Shontos v. Barnhart

Decision Date07 May 2003
Docket NumberNo. 02-1866.,02-1866.
Citation328 F.3d 418
PartiesShirley SHONTOS, Plaintiff-Appellant, v. Jo Anne B. BARNHART, Commissioner of Social Security Administration, Defendant-Appellee.
CourtU.S. Court of Appeals — Eighth Circuit

Thomas A. Krause, argued, Des Moines, IA (Michael DePree, Davenport, IA, on the brief), for appellant.

William C. Purdy, argued, Asst. U.S. Attorney, Des Moines, IA (Christina Young Mein, Social Security Administration, Kansas City, MO, on the brief), for appellee.

Before WOLLMAN, LAY, and MAGILL, Circuit Judges.

AMENDED

LAY, Circuit Judge.

Shirley Shontos appeals from a judgment of the district court affirming a final decision of the Commissioner of Social Security denying her Disabled Widow's Benefits. We reverse with instructions to the district court to remand to the Commissioner for award of benefits.

I.

Ms.
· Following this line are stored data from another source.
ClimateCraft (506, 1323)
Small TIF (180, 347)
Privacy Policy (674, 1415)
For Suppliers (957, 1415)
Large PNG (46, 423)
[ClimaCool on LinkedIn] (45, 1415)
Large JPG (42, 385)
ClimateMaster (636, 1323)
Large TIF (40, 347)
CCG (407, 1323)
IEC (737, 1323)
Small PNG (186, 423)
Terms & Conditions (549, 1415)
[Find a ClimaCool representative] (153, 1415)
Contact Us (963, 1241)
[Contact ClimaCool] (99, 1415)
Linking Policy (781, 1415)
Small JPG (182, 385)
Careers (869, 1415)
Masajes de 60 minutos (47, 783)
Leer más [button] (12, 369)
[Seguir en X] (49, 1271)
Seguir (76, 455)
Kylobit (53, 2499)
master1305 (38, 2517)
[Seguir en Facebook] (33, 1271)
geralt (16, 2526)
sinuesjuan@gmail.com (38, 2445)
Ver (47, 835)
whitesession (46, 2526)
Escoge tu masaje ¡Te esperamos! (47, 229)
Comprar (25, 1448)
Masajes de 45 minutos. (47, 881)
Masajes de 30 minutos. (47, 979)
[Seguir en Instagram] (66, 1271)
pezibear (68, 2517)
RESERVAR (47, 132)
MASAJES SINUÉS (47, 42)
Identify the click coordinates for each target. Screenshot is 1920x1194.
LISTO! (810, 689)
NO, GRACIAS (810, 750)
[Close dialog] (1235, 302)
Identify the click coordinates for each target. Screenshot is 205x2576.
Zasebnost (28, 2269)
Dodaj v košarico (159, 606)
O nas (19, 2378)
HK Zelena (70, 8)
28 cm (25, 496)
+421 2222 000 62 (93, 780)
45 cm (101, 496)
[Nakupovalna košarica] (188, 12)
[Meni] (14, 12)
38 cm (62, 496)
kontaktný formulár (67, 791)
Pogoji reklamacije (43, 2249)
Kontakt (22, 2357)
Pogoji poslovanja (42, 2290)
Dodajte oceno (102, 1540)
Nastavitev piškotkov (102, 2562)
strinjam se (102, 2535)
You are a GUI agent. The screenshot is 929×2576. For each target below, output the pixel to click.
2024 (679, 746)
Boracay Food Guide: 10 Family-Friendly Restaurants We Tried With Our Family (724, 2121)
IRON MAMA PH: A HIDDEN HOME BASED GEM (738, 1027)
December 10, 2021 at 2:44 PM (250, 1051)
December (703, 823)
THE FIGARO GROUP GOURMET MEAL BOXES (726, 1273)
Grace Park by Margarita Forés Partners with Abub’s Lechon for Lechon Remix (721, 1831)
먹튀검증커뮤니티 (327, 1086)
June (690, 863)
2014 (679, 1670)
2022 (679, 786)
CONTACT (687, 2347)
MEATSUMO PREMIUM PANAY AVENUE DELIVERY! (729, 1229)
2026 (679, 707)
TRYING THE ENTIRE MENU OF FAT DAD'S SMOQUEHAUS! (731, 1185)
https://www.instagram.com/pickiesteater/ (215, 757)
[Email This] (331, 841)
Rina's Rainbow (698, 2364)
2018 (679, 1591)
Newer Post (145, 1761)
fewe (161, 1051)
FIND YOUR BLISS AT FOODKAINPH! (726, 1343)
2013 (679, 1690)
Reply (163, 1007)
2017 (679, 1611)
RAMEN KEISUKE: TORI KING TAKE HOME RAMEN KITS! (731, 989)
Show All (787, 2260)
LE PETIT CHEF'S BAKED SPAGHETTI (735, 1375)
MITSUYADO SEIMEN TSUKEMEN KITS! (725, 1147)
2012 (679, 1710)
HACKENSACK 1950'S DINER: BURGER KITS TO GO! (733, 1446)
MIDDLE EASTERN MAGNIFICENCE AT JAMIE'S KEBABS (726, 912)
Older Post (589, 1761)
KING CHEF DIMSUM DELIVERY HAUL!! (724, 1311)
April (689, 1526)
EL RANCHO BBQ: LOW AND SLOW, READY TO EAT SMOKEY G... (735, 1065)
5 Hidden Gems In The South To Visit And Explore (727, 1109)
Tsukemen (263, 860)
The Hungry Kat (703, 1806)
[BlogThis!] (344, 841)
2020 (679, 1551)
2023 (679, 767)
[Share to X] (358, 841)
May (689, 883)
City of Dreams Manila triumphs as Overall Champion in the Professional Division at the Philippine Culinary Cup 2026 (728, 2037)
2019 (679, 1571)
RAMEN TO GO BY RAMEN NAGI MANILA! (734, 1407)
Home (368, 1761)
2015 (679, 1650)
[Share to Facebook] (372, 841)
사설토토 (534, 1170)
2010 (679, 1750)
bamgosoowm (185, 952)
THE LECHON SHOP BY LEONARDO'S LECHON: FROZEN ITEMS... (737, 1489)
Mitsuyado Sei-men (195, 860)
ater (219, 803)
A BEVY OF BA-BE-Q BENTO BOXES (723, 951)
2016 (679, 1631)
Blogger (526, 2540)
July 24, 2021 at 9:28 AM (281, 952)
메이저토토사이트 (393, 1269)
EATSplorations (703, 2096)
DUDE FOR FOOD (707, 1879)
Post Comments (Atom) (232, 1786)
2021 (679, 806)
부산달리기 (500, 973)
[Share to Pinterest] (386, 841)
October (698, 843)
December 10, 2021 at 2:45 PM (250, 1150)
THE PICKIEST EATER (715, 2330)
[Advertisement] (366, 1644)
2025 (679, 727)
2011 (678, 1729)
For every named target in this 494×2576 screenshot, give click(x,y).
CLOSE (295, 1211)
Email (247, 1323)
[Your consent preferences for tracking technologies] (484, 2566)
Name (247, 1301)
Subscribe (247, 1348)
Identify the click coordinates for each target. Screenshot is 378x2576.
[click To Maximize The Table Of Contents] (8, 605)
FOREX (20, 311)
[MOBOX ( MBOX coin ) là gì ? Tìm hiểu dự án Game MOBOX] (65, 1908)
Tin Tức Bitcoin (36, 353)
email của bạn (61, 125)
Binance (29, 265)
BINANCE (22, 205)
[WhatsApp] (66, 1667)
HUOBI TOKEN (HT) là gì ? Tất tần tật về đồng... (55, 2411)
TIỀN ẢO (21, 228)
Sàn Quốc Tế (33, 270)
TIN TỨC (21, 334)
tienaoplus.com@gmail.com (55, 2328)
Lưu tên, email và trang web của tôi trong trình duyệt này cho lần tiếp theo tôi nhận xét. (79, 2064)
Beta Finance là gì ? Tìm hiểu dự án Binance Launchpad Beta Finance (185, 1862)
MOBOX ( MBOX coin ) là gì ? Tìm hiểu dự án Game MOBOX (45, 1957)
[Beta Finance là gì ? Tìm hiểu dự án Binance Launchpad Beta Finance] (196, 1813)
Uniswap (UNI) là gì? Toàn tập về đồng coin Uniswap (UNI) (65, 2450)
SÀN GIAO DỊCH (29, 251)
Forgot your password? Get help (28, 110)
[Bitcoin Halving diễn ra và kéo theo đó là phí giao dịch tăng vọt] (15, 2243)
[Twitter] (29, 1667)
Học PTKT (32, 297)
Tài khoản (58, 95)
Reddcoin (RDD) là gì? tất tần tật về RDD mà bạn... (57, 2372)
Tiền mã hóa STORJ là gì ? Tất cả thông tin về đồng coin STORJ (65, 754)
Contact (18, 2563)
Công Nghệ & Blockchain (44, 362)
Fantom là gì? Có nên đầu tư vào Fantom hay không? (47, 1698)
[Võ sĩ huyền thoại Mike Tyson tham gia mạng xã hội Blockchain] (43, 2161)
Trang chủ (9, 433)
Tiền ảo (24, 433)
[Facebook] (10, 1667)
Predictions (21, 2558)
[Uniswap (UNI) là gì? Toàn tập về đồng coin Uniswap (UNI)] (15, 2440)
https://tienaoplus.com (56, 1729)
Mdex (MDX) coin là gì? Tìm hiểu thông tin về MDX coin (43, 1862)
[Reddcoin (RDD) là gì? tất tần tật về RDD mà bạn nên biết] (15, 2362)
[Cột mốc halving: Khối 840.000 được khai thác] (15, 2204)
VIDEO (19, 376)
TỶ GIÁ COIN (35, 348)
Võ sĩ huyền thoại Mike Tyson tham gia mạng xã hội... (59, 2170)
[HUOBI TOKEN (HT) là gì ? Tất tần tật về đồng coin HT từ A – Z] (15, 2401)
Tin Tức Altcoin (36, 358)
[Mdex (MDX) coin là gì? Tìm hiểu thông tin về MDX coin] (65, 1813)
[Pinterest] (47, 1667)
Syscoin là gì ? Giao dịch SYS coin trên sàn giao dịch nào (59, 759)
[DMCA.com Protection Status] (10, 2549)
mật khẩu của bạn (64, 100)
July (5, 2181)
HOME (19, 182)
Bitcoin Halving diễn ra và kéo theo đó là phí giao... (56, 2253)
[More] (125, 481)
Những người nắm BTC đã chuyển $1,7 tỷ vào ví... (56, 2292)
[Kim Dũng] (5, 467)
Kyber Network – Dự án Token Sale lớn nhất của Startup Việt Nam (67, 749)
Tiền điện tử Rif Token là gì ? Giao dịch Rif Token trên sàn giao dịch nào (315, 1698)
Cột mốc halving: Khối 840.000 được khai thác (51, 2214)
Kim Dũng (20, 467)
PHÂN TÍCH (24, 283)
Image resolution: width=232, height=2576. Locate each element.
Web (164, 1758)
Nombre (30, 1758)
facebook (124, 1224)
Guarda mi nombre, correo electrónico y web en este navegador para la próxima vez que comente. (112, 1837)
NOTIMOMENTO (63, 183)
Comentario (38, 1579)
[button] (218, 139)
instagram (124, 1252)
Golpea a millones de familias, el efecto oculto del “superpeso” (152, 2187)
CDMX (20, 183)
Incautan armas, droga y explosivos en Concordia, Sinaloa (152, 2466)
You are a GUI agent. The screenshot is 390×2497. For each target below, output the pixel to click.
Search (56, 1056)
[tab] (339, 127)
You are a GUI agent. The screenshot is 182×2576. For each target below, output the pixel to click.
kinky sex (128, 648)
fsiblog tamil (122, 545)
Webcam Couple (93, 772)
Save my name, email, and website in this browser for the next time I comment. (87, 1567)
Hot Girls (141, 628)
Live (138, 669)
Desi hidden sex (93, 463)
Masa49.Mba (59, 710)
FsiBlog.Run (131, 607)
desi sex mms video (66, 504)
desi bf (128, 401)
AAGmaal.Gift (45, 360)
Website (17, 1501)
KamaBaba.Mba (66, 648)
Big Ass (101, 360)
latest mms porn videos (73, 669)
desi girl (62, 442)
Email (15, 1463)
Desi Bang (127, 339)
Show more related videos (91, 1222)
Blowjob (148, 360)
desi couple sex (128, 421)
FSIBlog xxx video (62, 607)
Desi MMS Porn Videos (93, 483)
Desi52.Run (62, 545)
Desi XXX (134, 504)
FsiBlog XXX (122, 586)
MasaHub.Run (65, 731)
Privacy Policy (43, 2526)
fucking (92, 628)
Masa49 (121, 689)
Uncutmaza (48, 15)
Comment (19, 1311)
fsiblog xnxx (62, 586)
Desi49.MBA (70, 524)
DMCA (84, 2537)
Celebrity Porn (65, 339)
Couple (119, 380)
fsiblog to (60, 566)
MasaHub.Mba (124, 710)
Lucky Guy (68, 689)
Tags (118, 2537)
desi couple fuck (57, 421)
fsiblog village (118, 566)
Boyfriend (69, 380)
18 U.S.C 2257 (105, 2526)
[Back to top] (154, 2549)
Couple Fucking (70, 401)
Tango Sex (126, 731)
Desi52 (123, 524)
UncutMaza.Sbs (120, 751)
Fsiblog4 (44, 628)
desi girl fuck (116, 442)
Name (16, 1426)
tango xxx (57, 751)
Shontos filed an application with the Social Security Administration for Disabled Widow's Benefits on December 7, 1998, following her husband's death on November 18, 1998. (A.R. at p. 13). Prior to his death, Steven Shontos had worked at International Paper Company for thirty-two years. The Shontos' had been married for thirty-two years. At the time of her husband's death, Ms. Shontos was fifty years old. She has a ninth-grade education, and no history of outside employment during the time period relevant to our inquiry.1 She has done some babysitting for her granddaughter. The record is inconclusive as to whether she was paid for babysitting.

Ms. Shontos applied for disability benefits, claiming she was unable to work as a result of multiple impairments including mild mental retardation/borderline intellectual functioning; degenerative joint disease of the lower back and hands; arthralgias of the shoulders; hiatal hernia and gastroesophageal reflux disease; hypertension; major depressive disorder; adjustment disorder with mixed anxiety and depressed mood; generalized anxiety disorder; and dependent personality disorder. These impairments have been verified by the state's consulting physicians. Ms. Shontos disagrees that the combination of her mental and physical impairments did not equal the listed impairment under 20 C.F.R. Pt. 404, Subpt.P, App. 1, § 12.05C.2

In December 1998, Ms. Shontos underwent a consultative psychological evaluation by Janet Drew, Ph.D., a licensed psychologist. Dr. Drew administered the Wechsler Adult Intelligence Scale-III. Dr. Drew noted that Ms. Shontos had significant difficulties with intellectual functioning, finding that she had below-average verbal and non-verbal abilities. Ms. Shontos' verbal intelligence quotient (IQ) score was 76, placing her in the fifth percentile; and her performance and full scale IQ's were both 72, placing her in the third percentile. Dr. Drew noted that Ms. Shontos' attention, concentration, and pace was variable. Dr. Drew's opinion indicated that Ms. Shontos may not be aware of the accuracy of her decisions, and may have difficulty demonstrating good judgment at all times. Dr. Drew noted that Ms. Shontos would need close supervision, support, and assistance in order to respond appropriately to changes in the work place.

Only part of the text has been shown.